● **SOURCE EXTRACT**:
========================================================================

When extreme weather has Northwest rivers surging, these tactics can help you hook steelhead in the murky flows.

Tips for High Water Steelhead
A dimer on a high water day.

So far in the Northwest, this has been a winter of extremes: a full month of ultra-low water, then weeks of near flood stage. I've been switching my tackle back and forth from light heads and short tips to massive heads and long tips, and I've burned through flies I rarely get a chance to fish.

But now, given these ocean currents and the pending storms, I'm guessing we're in for a long spell of heavy flows and murky water. These conditions can be ideal swinging conditions, though the river might not look like you remember. Here are some strategies I use to find clients fish during high water:

  1. Selecting Holding Water: Go high, go inside. Those sections of the river that are high in the watershed tend to remain fishable long after the lower portions of the river blow out. Look for those runs or pools that you normally don't fish because they're too slow; ideally, they'll be above or below heavy water and contain some fish holding structure like boulders or ledges. Target your search on a section of the river that has a big bend; inside seams can stay fishable long after everything else has blown out.
  2. Selecting Flies: Go big, go black. Dark flies show up well under murky conditions, much better (on the rivers I fish anyway) than light colored flies. So I like to fish black patterns that are also rather large, upwards of five inches, during high water.
  3. Effective Presentation: Go short, go tight. When most guys show up on a swollen river, they continue to target the lies that hold fish under normal conditions, that is to say those lies in mid-current. Rarely, though, will steelhead be holding in those places during high water events. Instead in these runs, they slide to the shores, where the bank itself offers a break from the current and cover from predation. As a result, I suggest my clients fish a short line in such places, often only twenty feet, and use the rod tip to steer the fly all the way to the bank. Snagging grass or willows means your fishing where the high water steelhead hold. Most folks also try to sink their flies all the way to the bottom in the middle of the run, meaning their fly will snag when it comes close to shore, where the fish often are. If I think the fish will be tight to the bank, I remove the weight from my flies to keep them fishing well all the way to the bank.
A fly angler wades waist-deep in a river next to a drift boat on a rainy day.
An angler targeting a run at high water that is normally too slow to fish.

On the last high water event, I watched a chrome fish come out from under a bank and take a black Intruder in a lunging jump; it landed with a slap as loud as a beaver's tail--leaving the angler stunned. All of this happened just twenty-five feet downstream of where he was standing.

One more tip: we often like to think that water level determines when a river is "blown." However, fishable runs remain on most rivers even when a river is cranking at flood stage. The real determiner of when a river is "blown" is water clarity, not height. For me, I continue to fish a river with confidence if I can still see my feet when I wade in to my knees.

========================================================================

● **ITEMS**:
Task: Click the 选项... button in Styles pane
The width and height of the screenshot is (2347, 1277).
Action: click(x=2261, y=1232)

========================================================================

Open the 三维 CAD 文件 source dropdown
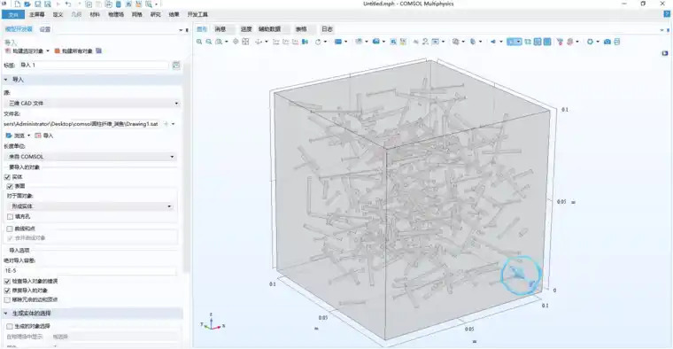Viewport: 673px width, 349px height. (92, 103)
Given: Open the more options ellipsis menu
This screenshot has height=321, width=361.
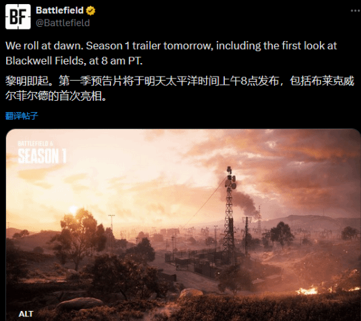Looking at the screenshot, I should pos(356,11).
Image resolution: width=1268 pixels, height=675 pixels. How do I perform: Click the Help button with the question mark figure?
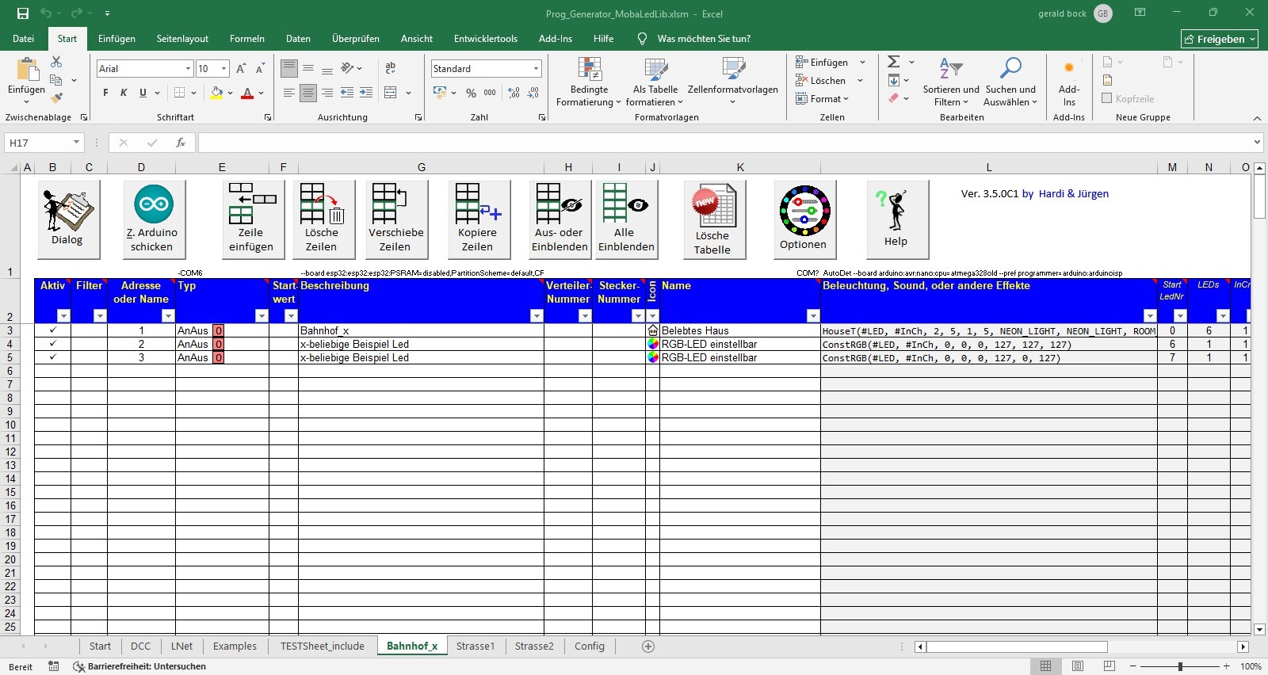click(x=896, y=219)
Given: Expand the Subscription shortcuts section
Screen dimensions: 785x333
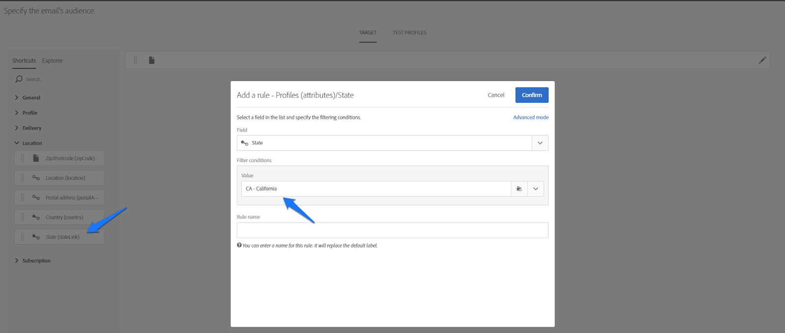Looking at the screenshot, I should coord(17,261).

========================================================================

● **REQUIREMENT 1**:
Summarize the steelhead fishing tips in two sentences.
● **REQUIREMENT 2**:
Based on the steelhead fishing tips, does each statement below agree with the text? For each, answer yes or no and quote the words of the text that settle it.
(a) The writer prefers light colored flies when the water is murky.
(b) During high water, steelhead tend to move toward the shores.
(c) Water height is the real test of whether a river is blown.
● **REQUIREMENT 3**:
Return the passage of the steelhead fishing tips from "But now, given" up to and including "has blown out.".

● **FINISHED ANSWER 1**:
After a winter of extremes in the Northwest, the writer expects a long spell of heavy flows and murky water, which can be ideal swinging conditions. The advice is to fish high in the watershed and along inside seams, use large black flies, and fish a short line that steers the fly to the bank, with water clarity rather than height deciding whether a river is "blown."

● **FINISHED ANSWER 2**:
(a) No: "Dark flies show up well under murky conditions, much better (on the rivers I fish anyway) than light colored flies."
(b) Yes: "Instead in these runs, they slide to the shores, where the bank itself offers a break from the current and cover from predation."
(c) No: "The real determiner of when a river is "blown" is water clarity, not height."

● **FINISHED ANSWER 3**:
But now, given these ocean currents and the pending storms, I'm guessing we're in for a long spell of heavy flows and murky water. These conditions can be ideal swinging conditions, though the river might not look like you remember. Here are some strategies I use to find clients fish during high water:

  1. Selecting Holding Water: Go high, go inside. Those sections of the river that are high in the watershed tend to remain fishable long after the lower portions of the river blow out. Look for those runs or pools that you normally don't fish because they're too slow; ideally, they'll be above or below heavy water and contain some fish holding structure like boulders or ledges. Target your search on a section of the river that has a big bend; inside seams can stay fishable long after everything else has blown out.